While Salesforce was already in use within the organization in several divisions, the SEA Change project team eventually chose Salesforce as well — in a native approach — to manage the members and the program. That installation, which involved consulting from Fíonta, includes Web Courseworks CourseStage serving as the learning management system.
What the Future Holds for the Legacy AMS
The power of Salesforce is having a big influence on the association management system market, according to Mark. He envisions multiple scenarios playing out for associations and the software they choose to use.
- The largest, most complex associations will choose a platform — either Salesforce or Microsoft Dynamics CRM (the other major player in the platform space) — and develop a native custom solution on top of it.
- Small-staff organizations (those with revenues under $2 million or so) will continue to choose a software-as-a-service application (SaaS) that allows for minimal customization and provides the most basic functionality they need to maintain and grow their operations.
- Mid to large-sized organizations will choose a packaged application that’s already built on top of a platform, such as Fonteva or Nimble, which will get them to the finish line faster.
- Some organizations with straightforward needs may find it cost-effective to assemble a native solution using Salesforce components combined with applications readily available on the AppExchange including an e-store and event registration.
What about standard association management solutions on hosted, single database-per-customer architectures? Mark calls the best-known programs “legacy.” In the new world order, “they’ll suffer the most because they’re going after the most sophisticated buyers, and those are the organizations that are starting to look at platform-first strategies,” he says.
How to Make Your Decision
Mark follows a basic guideline when he’s advising organizations on which route to follow: “If the packaged solution meets 70% of the associations’s requirements, I would absolutely go with them. The ‘time to live’ is going to be shorter and they’re going to get most of what they need without building it from scratch. I’m a big fan of those products when the association doesn’t have to customize it too much,” he explains. After all, he adds, in the case of Fonteva “there are big things you get out of it, such as an accounting and invoicing system, an events app, and an e-store where you can sell memberships, events, research articles, even T-shirts. You have a full catalog you can just add products to.”
For other organizations that want more flexibility and agility, even they don’t have to code from scratch. They can go to the Salesforce AppExchange, find the functionality they need and plug it in. “Need events management? Go to the AppExchange and buy it,” Mark says. “You’re given the flexibility to assemble whatever you need. Even better,” he notes, “many extensions are offered for free from Salesforce. They come with your licensing.”
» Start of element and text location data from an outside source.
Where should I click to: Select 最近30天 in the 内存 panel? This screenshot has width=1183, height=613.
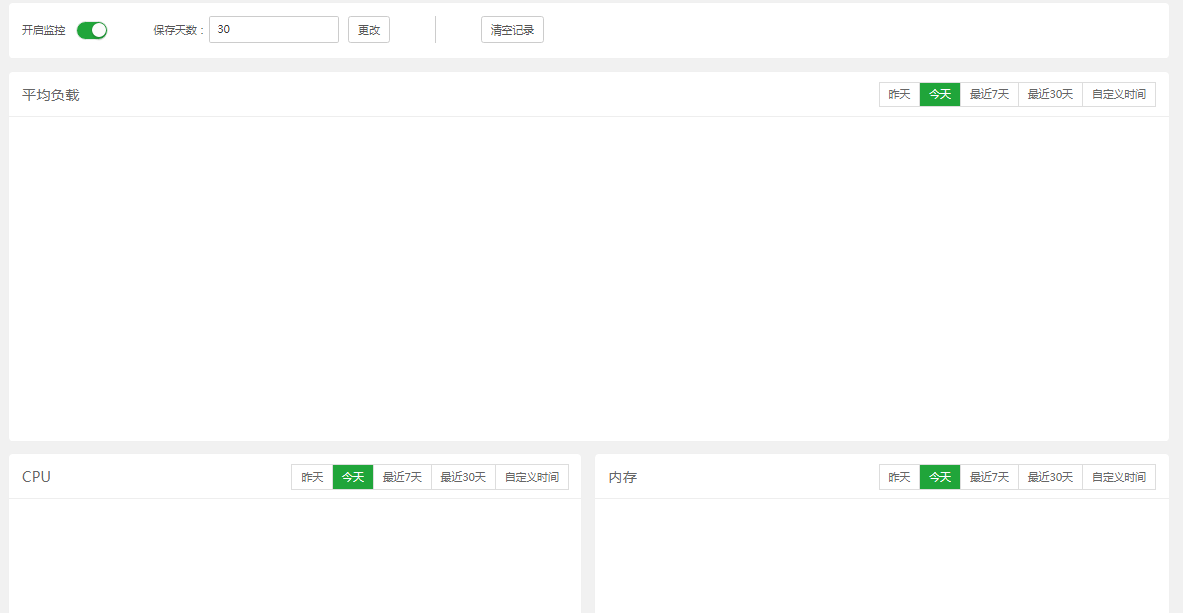(1049, 477)
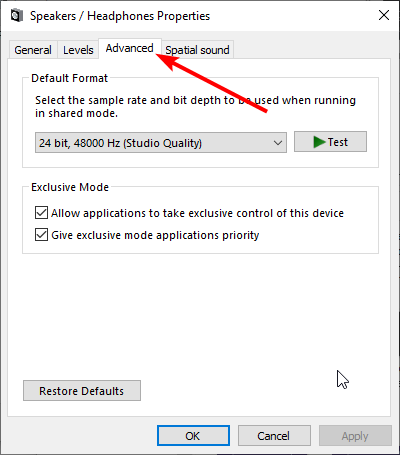Select the Advanced tab
Image resolution: width=400 pixels, height=455 pixels.
pos(130,48)
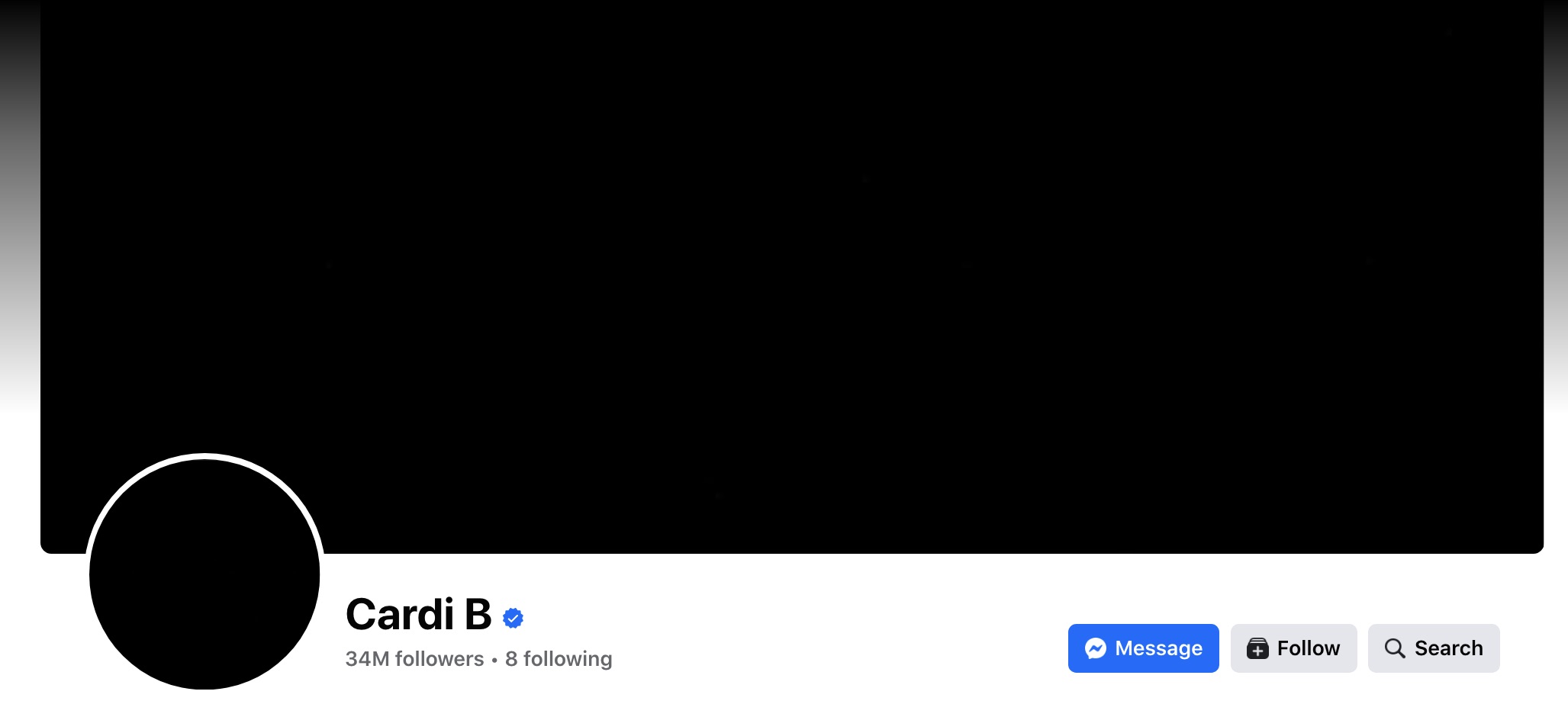This screenshot has width=1568, height=717.
Task: Open Cardi B's circular profile picture
Action: click(204, 574)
Ultimately, the decision involves an education process, says Mark. “We tell associations, look, when you buy Fonteva or native Salesforce you’re just not solving this one problem. You can lay out a 10-year roadmap to centralize everything around one platform and data model and a smaller set of vendors to work with. Plus, you get the agility you need to swap things out as you need to with this vast network of partners that can help you do it. And that message resonates.”